I actually picked up a Soundcraft GB2r16 for the time being, until I get my feet wet. I am going to hit the board DI to tape, into my interfaces (using mix control for custom headphone mixes) into my monitor st. Once I am done tracking what ever I will be tracking on tape, I am going to then dump into PT and mix through the 2-bus.
The Sales manager we just promoted doesn't even have a computer in his studio and is constantly turning biz away. If you get the right clientele you can have fun and make some money. Everyone wins.
Steve. If you wire things properly you can record to tape as well as direct to protools all at once. You will (once again) need the right interface for the job but they do exist. You would be taking your signal to PT off the repro heads of the tape machine thus assuring that you have the tape saturation. You monitor in real time through the interface and relieve the latency.

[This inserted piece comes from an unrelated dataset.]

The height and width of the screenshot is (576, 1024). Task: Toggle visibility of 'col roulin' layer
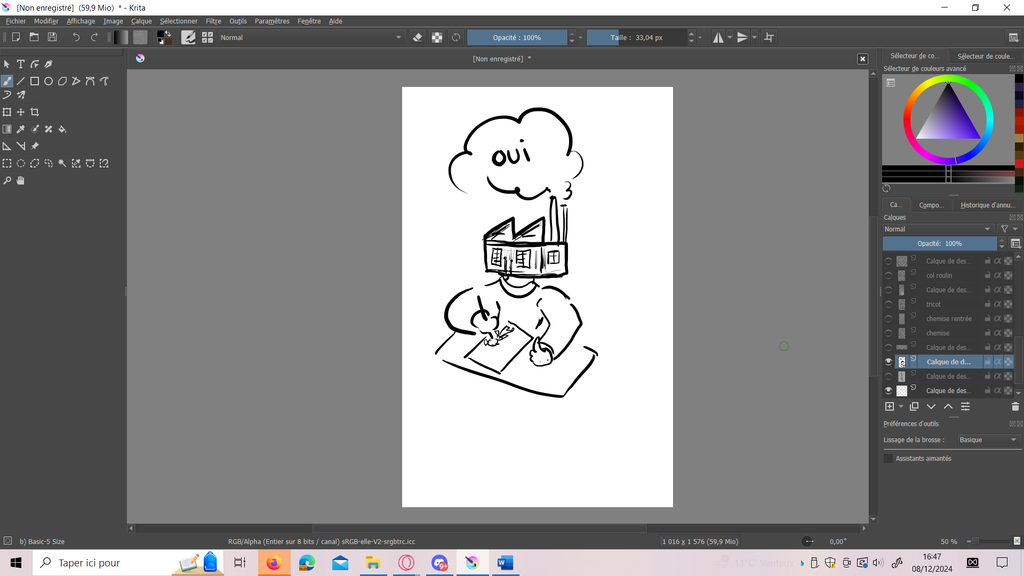[888, 275]
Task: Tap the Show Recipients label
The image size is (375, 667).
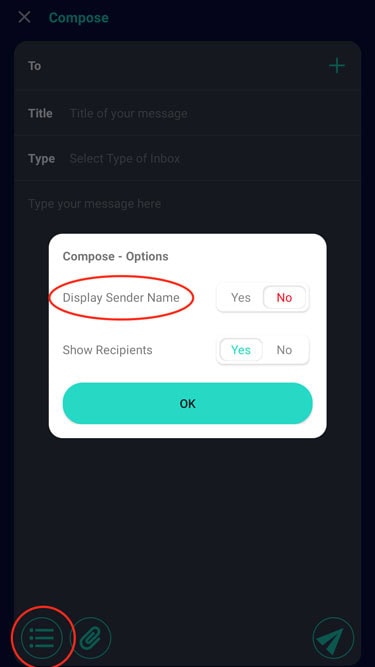Action: tap(108, 350)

Again, this also gives you the cleanest signal from your tape usage. Every time you pass the tape over the heads theres a lossy artifact introduced which you'll have to make up for later with EQ and compression.
As for mixing to two track, be SURE and get a machine that has the tape width. A two track 1/2" is most desireable. Even better if it says Studer or Ampex on the label.
Dave, that is exactly what I plan on doing, since I am going to have to monitor through cue mix, I might as well have PT open and record ITB as a back up if it going to pass through always. I am not sure how to make the tape machine read the repro head when recording, will there be noticable latency introduced? I just gotta go down stairs when the board gets here and try it. That would make things much simpler than replaying back into pro tools.
When tape is running in record, you have a switch that allows you to select input source or playback head. When you're playing your instruments and singing, you cannot monitor playback head. But you want the playback head to read the tape and have it transfer in real time to your computer. However, this is not mandatory only recommended. If you need to monitor through your recorder while playing & singing, you'll have to have the tape recorder in input source. But then you don't have any tape sound/saturation going to the computer. Rewinding the tape and then passing it into the computer will also not allow you to synchronize it with anything else you have already recorded on the computer. This is a situation that goes well beyond any latency issues from Digital audio computer interfaces. The reason to have the tape recorder recording and the reproduce switch engaged while transferring to the computer is to eliminate 1/2 of the wow & flutter and also not have to deal with any of these little pre-& post echoes from what is known as print through of the tape. Those are analog tape artifacts no one wants to hear. You do want to hear the saturation and that's why I recommend recording while reproducing and transferring into the computer all in as close to real time as you can manage. This can cause real problems if everybody is wearing headphones. Those have to be monitored from the microphone preamps before the tape recorder, before the computer. This is a routing & monitoring issue that has to be planned very carefully for most effective execution. This is where a real audio console can be so important because you can't accomplish what I'm talking about without one. This can become a complicated issue.
Not sure you're ready for this?
Mx. Remy Ann David
No am am 100% ready for this, it is really simple when looked at i/o wise, the complicated part is the space between the write head and the repro head which causes latency and having to compensate for that ITB. I have actually designed very high end studios for a long time, most of them that used tape tracked to tape exclusively, then did a bulk playback in PT. Again this is more of a novelty for me than a job. Once it isn't fun anymore I won't do it, which is why I am getting involved in tape to begin with. Computers are boring, I work on one all day. But after hearing some simple tracks last night, I don't see myself tracking anything except bad players to PT direct and vocals since I can monitor from my tape deck direct via my interfaces with no latency. I just won't be writing to PT at the same time most likely.